Figure 2. Altering gene copy number and localizing COR1.3 to the endoplasmic reticulum increases pathway specificity for morphine

(a) Titers of the target product morphine (black bars) and non-target neomorphine (grey bars) were analyzed from strains harboring different numbers of copies of T6ODM, COR1.3, and CODM. The culture medium was analyzed by LC-MS for opiate production after 96 h growth in deep-well plates with 1 mM thebaine. Each strain expressed one copy of T6ODM, COR1.3, and CODM (Supplementary Table 1), on a pYES1L vector (Supplementary Fig. 8). Additional gene copies were integrated into the host cell genome at the ura3, his3 and leu2 loci (Supplementary Table 3). (b) A spatial engineering approach was applied to delocalize COR1.3 from T6ODM activity. A COR1.3-GFP fusion protein was observed to localize to the yeast cytoplasm, similar to T6ODM and CODM (Supplementary Fig. 6). An endoplasmic reticulum localization tag (ER1) was fused to the C-termini of GFP (GFP-ER1) and a GFP-COR1.3 fusion protein (GFP-COR1.3-ER1). Confocal microscopy confirmed ER-localization of these ER1-tagged proteins. Cytoplasmic, untagged COR1.3 and ER-localized COR1.3-ER1 were each expressed together with T6ODM and CODM from a pYES1L vector. Strains were cultured in optimized media with 1 mM thebaine, grown for 96 h, and the culture medium analyzed for morphine (black bars) and neomorphine (grey bars) by LC-MS. Bars represent mean values ±1 s.d. of three biological replicates. The percentage of morphine (out of the sum total of morphine and neomorphine) is displayed above each bar. Image scale bars, 4 μm.
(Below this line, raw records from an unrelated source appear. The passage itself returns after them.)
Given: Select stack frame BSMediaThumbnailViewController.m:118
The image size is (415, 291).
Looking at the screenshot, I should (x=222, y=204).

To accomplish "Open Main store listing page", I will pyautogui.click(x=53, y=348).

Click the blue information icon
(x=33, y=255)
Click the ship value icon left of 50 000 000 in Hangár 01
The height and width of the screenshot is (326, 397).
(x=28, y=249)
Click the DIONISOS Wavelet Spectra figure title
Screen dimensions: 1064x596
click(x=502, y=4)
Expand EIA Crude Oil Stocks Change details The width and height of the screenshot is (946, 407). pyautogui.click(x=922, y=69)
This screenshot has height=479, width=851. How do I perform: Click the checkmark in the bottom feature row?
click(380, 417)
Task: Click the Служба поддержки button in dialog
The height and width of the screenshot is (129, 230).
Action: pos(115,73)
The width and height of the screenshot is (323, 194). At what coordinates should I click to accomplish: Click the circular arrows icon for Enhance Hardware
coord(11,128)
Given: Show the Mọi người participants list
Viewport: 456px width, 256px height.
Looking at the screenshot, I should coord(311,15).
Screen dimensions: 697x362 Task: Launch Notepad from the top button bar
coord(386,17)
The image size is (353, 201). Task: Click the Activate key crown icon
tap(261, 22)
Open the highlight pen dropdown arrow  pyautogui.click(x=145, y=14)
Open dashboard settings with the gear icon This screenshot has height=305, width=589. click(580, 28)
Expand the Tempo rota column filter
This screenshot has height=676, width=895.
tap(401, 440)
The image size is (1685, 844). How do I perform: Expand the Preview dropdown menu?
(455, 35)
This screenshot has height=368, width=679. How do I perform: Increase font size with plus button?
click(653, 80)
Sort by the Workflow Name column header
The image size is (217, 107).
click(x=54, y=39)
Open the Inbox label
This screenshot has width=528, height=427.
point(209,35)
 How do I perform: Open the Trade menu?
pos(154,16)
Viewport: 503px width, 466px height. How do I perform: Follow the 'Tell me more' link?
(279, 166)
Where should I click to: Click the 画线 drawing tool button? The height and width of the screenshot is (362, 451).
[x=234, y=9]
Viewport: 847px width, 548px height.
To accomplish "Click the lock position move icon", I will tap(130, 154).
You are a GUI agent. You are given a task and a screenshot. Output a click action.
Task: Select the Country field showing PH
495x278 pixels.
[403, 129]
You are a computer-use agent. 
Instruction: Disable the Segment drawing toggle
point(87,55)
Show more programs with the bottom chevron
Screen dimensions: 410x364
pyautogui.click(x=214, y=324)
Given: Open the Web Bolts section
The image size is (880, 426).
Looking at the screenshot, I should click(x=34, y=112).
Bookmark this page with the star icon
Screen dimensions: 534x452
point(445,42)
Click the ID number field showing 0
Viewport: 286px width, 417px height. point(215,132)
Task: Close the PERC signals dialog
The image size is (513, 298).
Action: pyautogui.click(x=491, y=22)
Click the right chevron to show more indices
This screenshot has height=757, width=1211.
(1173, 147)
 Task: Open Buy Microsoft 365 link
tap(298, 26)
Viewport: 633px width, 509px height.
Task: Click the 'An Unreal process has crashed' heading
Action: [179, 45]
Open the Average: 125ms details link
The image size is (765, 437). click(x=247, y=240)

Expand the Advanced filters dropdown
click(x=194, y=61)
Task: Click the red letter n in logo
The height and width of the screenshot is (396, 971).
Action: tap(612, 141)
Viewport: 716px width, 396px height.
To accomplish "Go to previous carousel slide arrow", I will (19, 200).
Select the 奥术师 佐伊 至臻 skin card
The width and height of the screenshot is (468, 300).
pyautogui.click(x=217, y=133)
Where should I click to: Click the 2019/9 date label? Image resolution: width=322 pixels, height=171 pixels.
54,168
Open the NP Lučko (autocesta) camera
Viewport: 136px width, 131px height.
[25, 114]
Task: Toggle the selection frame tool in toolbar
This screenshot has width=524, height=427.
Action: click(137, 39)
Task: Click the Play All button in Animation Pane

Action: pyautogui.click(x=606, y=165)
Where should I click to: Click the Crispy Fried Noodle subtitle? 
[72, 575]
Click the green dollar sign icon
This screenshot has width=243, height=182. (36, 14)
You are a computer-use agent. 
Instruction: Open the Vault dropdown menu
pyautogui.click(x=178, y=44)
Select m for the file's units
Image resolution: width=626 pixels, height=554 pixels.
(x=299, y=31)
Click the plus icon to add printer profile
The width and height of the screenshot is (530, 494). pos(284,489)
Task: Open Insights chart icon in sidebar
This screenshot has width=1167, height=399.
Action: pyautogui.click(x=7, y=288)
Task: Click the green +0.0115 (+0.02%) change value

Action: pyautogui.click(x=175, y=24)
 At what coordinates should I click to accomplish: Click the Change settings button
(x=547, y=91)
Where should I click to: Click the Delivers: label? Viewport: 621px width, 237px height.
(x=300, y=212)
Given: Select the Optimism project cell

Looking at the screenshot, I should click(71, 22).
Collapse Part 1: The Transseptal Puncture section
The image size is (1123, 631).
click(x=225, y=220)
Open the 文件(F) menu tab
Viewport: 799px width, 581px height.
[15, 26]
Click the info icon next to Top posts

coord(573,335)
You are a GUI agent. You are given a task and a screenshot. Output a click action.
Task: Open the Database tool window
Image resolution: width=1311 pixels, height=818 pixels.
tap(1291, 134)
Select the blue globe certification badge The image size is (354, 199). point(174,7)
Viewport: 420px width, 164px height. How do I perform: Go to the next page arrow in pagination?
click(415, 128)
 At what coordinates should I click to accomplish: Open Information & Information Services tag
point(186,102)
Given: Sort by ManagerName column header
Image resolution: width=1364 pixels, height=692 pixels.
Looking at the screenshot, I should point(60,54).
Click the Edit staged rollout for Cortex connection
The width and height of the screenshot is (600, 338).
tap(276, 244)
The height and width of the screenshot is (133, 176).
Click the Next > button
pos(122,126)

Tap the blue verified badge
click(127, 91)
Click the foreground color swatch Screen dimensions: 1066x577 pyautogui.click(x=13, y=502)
Figure 3. Incorporating bacterial enzymes allows for the biological synthesis of semi-synthetic opioids

Schematic depicting the extended transformations of thebaine in yeast by incorporating morA, morphine dehydrogenase, and morB, morphine reductase, from Pseudomonas putida M10 into the heterologous pathway.

Figure 4. Optimized yeast strains for the production of diverse opioids

(a) Total opioid molecule concentration in the culture medium after closed-batch fermentation. Yeast strains CSY950, CSY951, and CSY952 (Supplementary Table 3) were optimized for the production of morphine, hydromorphone, and hydrocodone/oxycodone, respectively. The indicated strains were cultured in closed batch fermentations in media supplemented with 1 mM thebaine (equivalent to 311 mg/L). Culture medium was analyzed at the end of the fermentation for a panel of opioids through LC-MS. (b) Cell density and concentrations of key opioids (hydrocodone, dihydrocodeine, and oxycodone) as a function of time for the fermentation of yeast strain CSY952. At indicated time points, samples were taken, diluted, and analyzed for cell density through spectrometry and opioid production through LC-MS.